Dans la foulée, elle a témoigné en avril devant la commission d'enquête parlementaire sur les violences commises dans le secteur culturel, pour dénoncer une omerta. "On se passe le mot, entre les femmes du milieu, pour éviter tous ceux que tout le monde sait dangereux, mais aussi indéboulonnables", avait-elle déclaré.

Mais pas question d'en rester là pour Flore Benguigui, qui associe sa passion pour la musique à ses combats féministes, convaincue que ce sont "des actions individuelles qui feront changer les choses".

"Très vite est venue l'idée et l'envie de faire d'autres projets en tenant compte de tout ce qui m'était arrivé par le passé, donc de créer des projets qui soient vertueux, engagés, joyeux aussi et avec des personnes qui me sont chères", explique-t-elle.

En plus d'un podcast déjà existant, "Cherchez la femme", sur les oubliées de l'histoire de la musique, elle co-organise désormais avec un collectif des jam sessions, séances d'improvisation dans le jazz.

La troisième "Cherchez la jam" se tient mercredi, à la Petite Halle de la Villette, à Paris.

- "Libérateur" -

Le choix du jazz n'est pas un hasard pour la trentenaire: elle le chante depuis son adolescence, a étudié dans un conservatoire de jazz et a une résidence au club parisien Le Baiser Salé, où elle se produisait même entre les tournées de L'Impératrice.

"Je me sens vraiment comme à la maison dans les clubs de jazz, parce qu'il y a quelque chose de très libre et de très confortable, que je n'avais pas vraiment quand j'étais en tournée dans la pop", confie-t-elle.

Sauf que dans le jazz, "il y a très peu de femmes, le peu de femmes qu'on est, c'est souvent des chanteuses", beaucoup moins des instrumentistes, déplore-t-elle.

Dans une jam, des musiciens qui n'ont a priori jamais joué ensemble se retrouvent sur scène autour d'un standard ou d'une tonalité sur laquelle démarrer, pour ensuite se lancer dans l'impro. 

Aux yeux de Flore Benguigui, c'est "le nœud du problème": "Pour jouer avec des gens qu'on ne connaît pas, il faut être extrêmement détendu, (...) se sentir libre et en tant que femme dans cette industrie on se sent très rarement comme ça", avance-t-elle. "On est tellement conditionnées pour être dans l'autocritique permanente qu'on ne laisse pas la place à l'erreur, à l'accident."

La seule manière de sortir de ces schémas est, selon elle, de réserver des jams à "des femmes et des minorités de genre", lors de ces soirées soutenues par la Sacem et la Fondation des femmes.

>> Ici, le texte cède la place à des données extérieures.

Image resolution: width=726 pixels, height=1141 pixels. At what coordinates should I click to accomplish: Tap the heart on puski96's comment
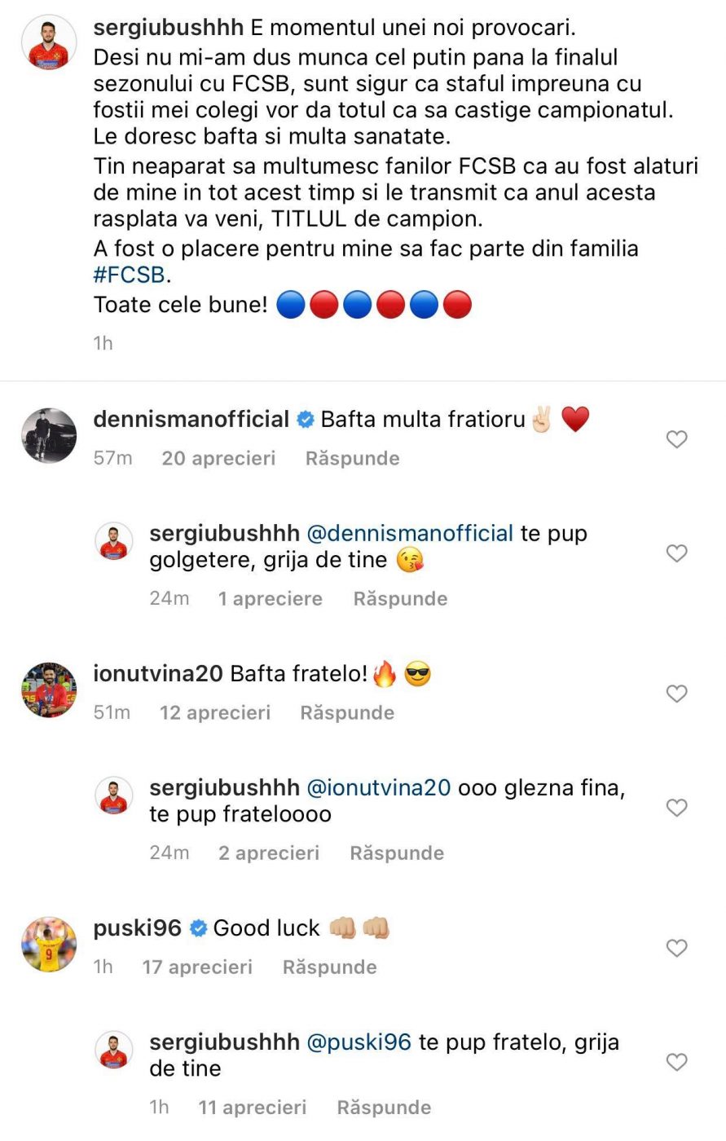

"Certains pourront peut-être dire que c'est un peu drastique, mais moi je pense qu'il faut passer par là pour libérer ces espèces de carcans qu'on se met dans la tête", explique-t-elle, précisant que le public, lui, est mixte.

Lors des deux premiers rendez-vous, il s'est produit "quelque chose d'assez jouissif et libérateur" et des chanteuses "m'ont dit que c'était la première fois qu'elles arrivaient à improviser sur scène", s'enthousiasme-t-elle.

Le milieu du jazz "m'intéresse d'autant plus que je vois aussi comment on peut le changer de l'intérieur", ajoute Flore Benguigui, privilégiant de son côté des morceaux écrits par des femmes ou avec des "paroles féministes".

Ce retour entier à cette musique, nourri de ces nouvelles perspectives, inspire l'artiste, qui planche sur un nouvel album. Forcément jazz.